I believe that we (myself first and foremost) have high expectations of being happy, content, and fulfilled. I find it difficult to adjust when life throws hurdles. I overcome, adapt and survive, but it takes its toll. When we live with the attitude that we are entitled to things (as opposed to earning them) it puts a whole new spin on parenting. If parents feel entitled, just imagine how entitled their children will be?
Expecting hard work and obstacles are slowly being replaced by expecting nice things and comfort with little work.
Each decade had its own struggles, and so many things are easier today than they were for our families before us. I hope that in the quest for progress and with our ever-evolving research we don’t make it even harder for mothers to get on with their job.

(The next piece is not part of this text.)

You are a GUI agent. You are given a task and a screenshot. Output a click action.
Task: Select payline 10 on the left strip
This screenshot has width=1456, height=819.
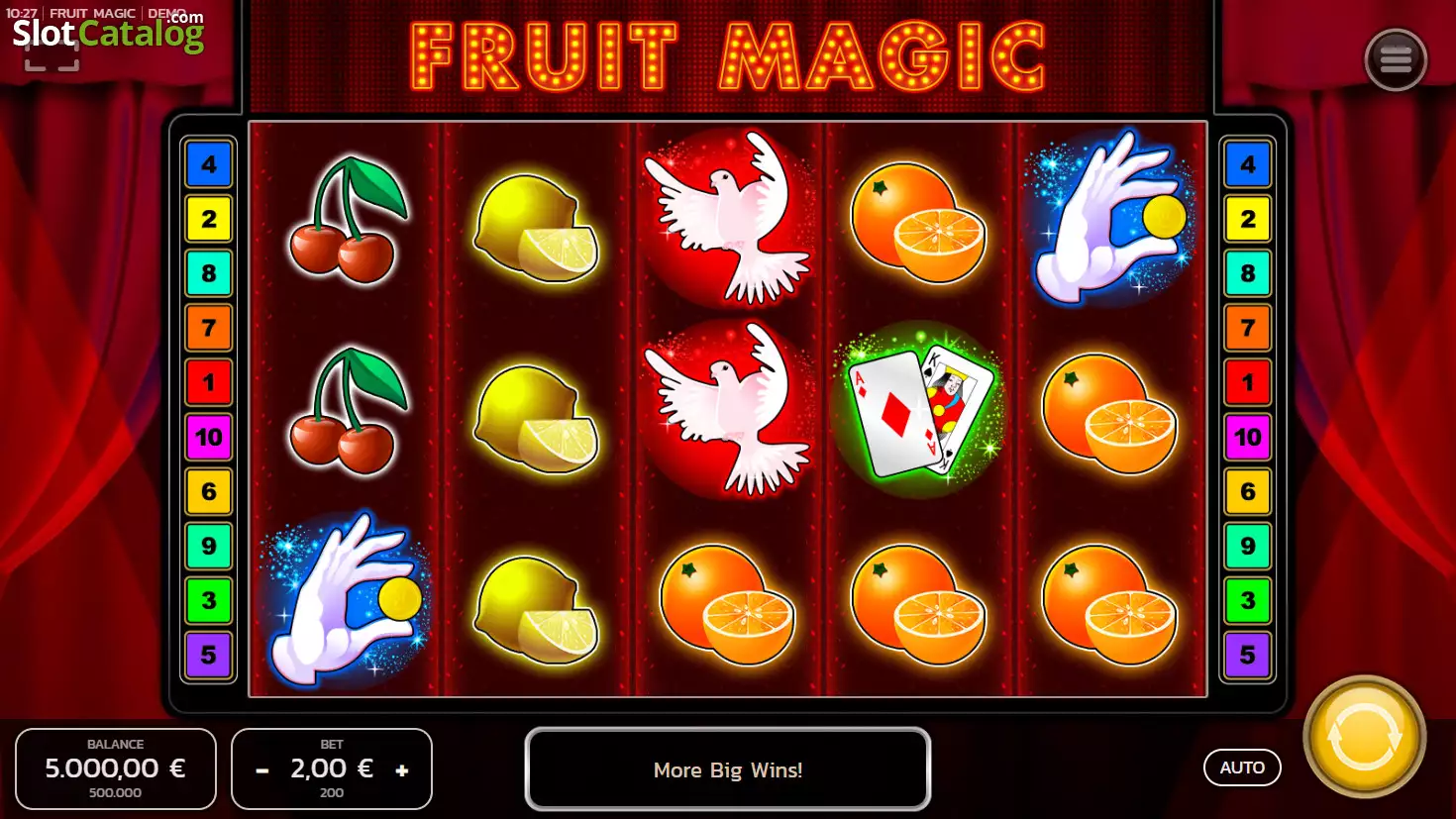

One thing is true, more convenience doesn’t always equal an easier life. More convenience and more technology can also mean more isolation and more feelings of inadequacy.
The more people have studied different methods of bring up children the more they have come to the conclusion that what good mothers and fathers instinctively feel like doing for their babies is the best after all. – Benjamin Spock
I’ve always felt like an old soul and fairly”old-fashioned.” I know I’m blessed to be alive today with the many conveniences and advances we have. So many diseases eradicated, medical technology that increases life expectancy, and the ability to go and see and do. And isn’t the best part of family that we can pass down what we know from generation to generation?
Ha! Would you consider yourself an old-fashioned or modern parent? Why?